* [GIVEN DATA]:
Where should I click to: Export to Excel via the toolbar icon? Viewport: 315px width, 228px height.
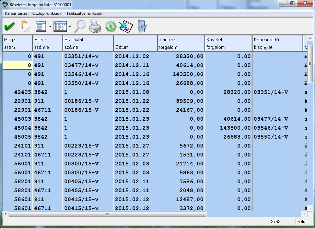tap(126, 26)
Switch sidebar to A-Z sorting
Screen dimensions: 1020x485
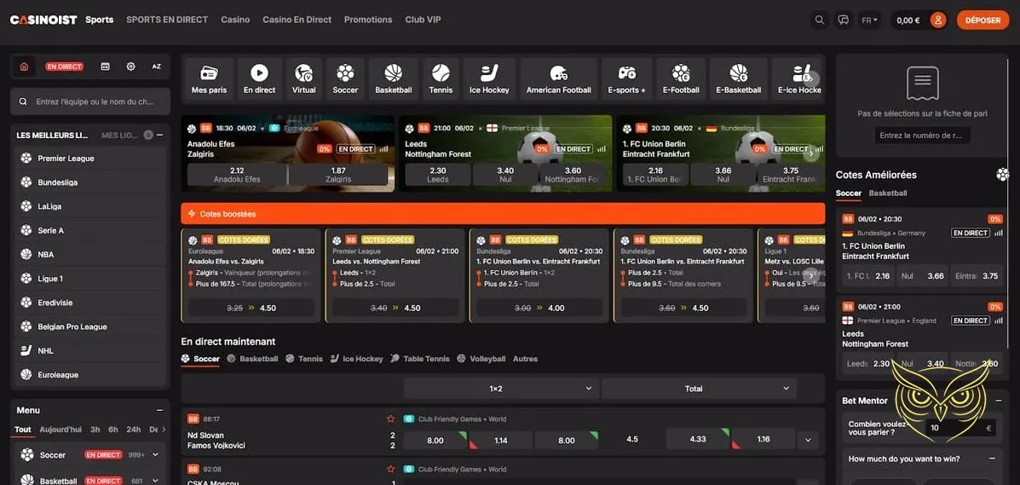(156, 66)
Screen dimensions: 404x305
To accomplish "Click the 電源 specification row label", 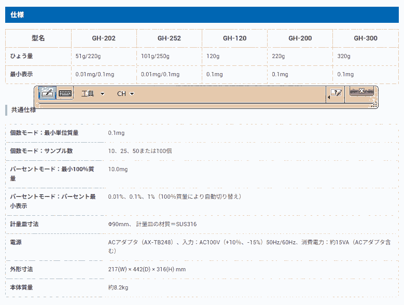I will click(x=16, y=242).
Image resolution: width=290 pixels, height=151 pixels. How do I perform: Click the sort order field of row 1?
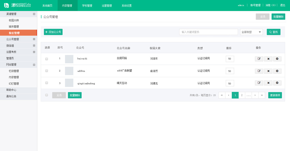coord(230,59)
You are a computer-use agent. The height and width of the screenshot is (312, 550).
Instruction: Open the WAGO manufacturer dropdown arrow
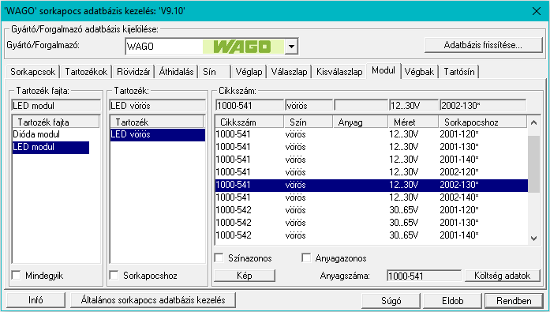pos(291,47)
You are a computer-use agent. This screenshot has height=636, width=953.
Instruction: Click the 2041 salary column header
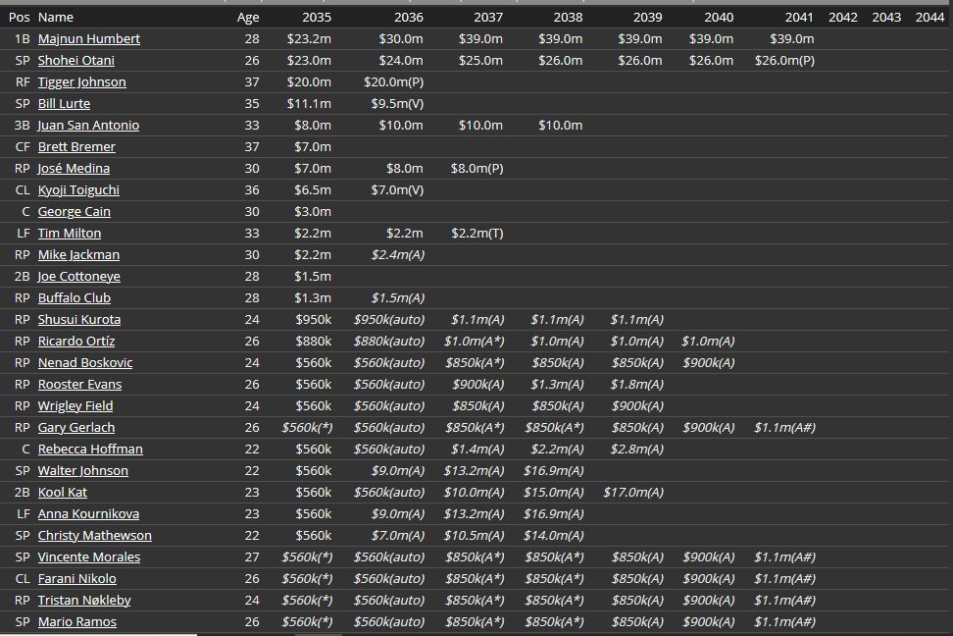(x=798, y=17)
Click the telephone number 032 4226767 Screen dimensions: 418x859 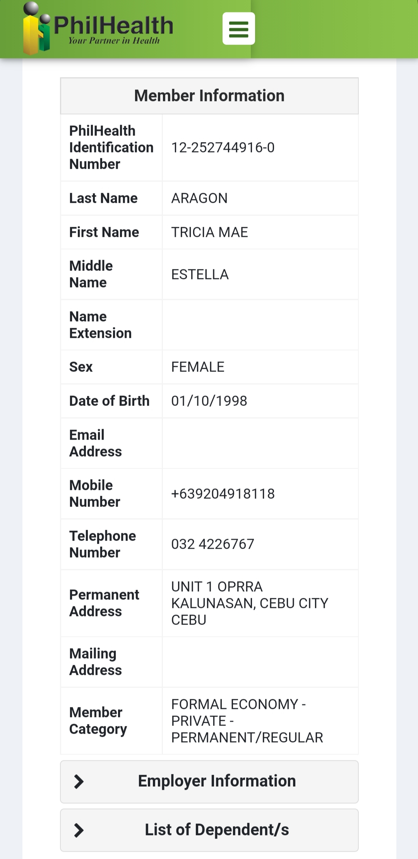pyautogui.click(x=212, y=544)
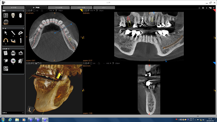Open the AVG dropdown in panoramic view
217x122 pixels.
(92, 11)
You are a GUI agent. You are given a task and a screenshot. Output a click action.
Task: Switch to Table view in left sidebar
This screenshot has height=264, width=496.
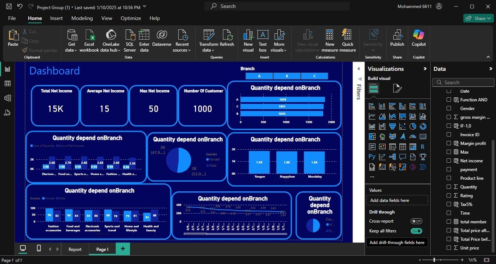7,84
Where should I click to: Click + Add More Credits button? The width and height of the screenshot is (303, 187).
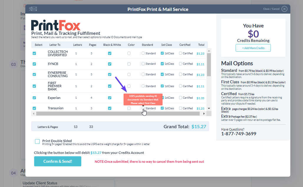pos(253,48)
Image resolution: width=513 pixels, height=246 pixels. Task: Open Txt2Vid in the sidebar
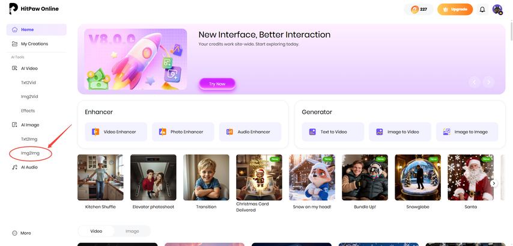click(x=29, y=82)
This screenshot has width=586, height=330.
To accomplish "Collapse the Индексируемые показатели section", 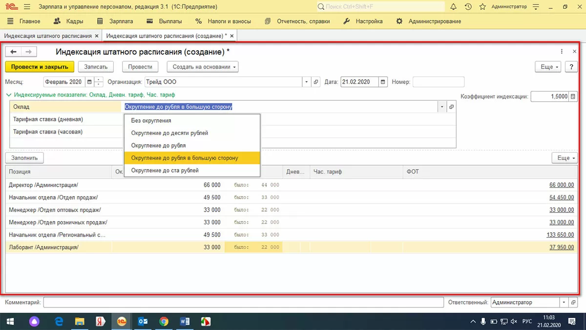I will 8,95.
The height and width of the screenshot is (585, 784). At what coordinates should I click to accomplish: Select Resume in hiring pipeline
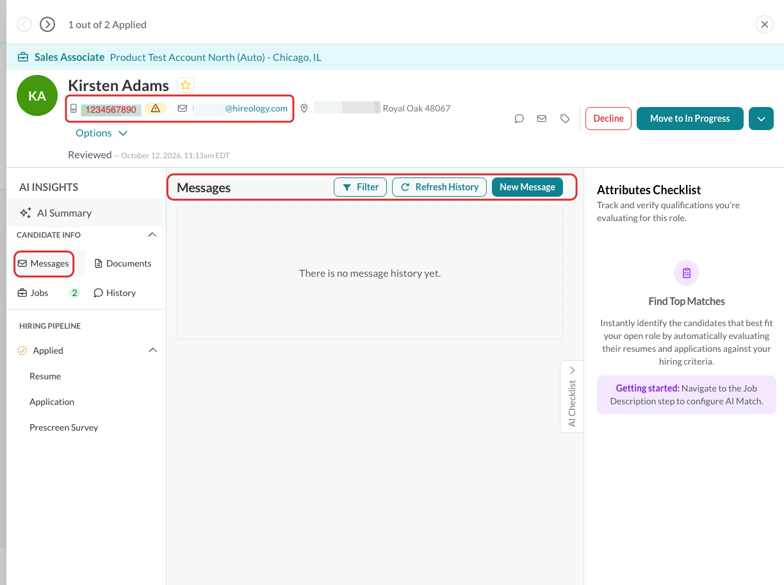pos(45,376)
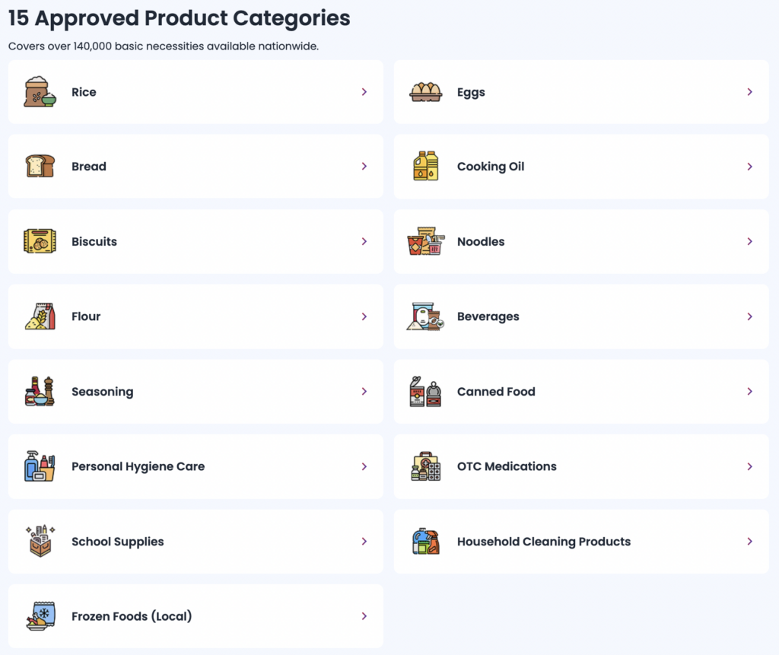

* [EXERCISE]:
Copy everything from the line containing "The height and width of the screenshot is (585, 784)." down to the end of the records, requests included, and add 65 to each number in the click coordinates given as answers. Leave the pictures out.

* [COMPLETE RESPONSE]:
The height and width of the screenshot is (585, 784). At what coordinates should I click to accomplish: Select Resume in hiring pipeline
pos(110,441)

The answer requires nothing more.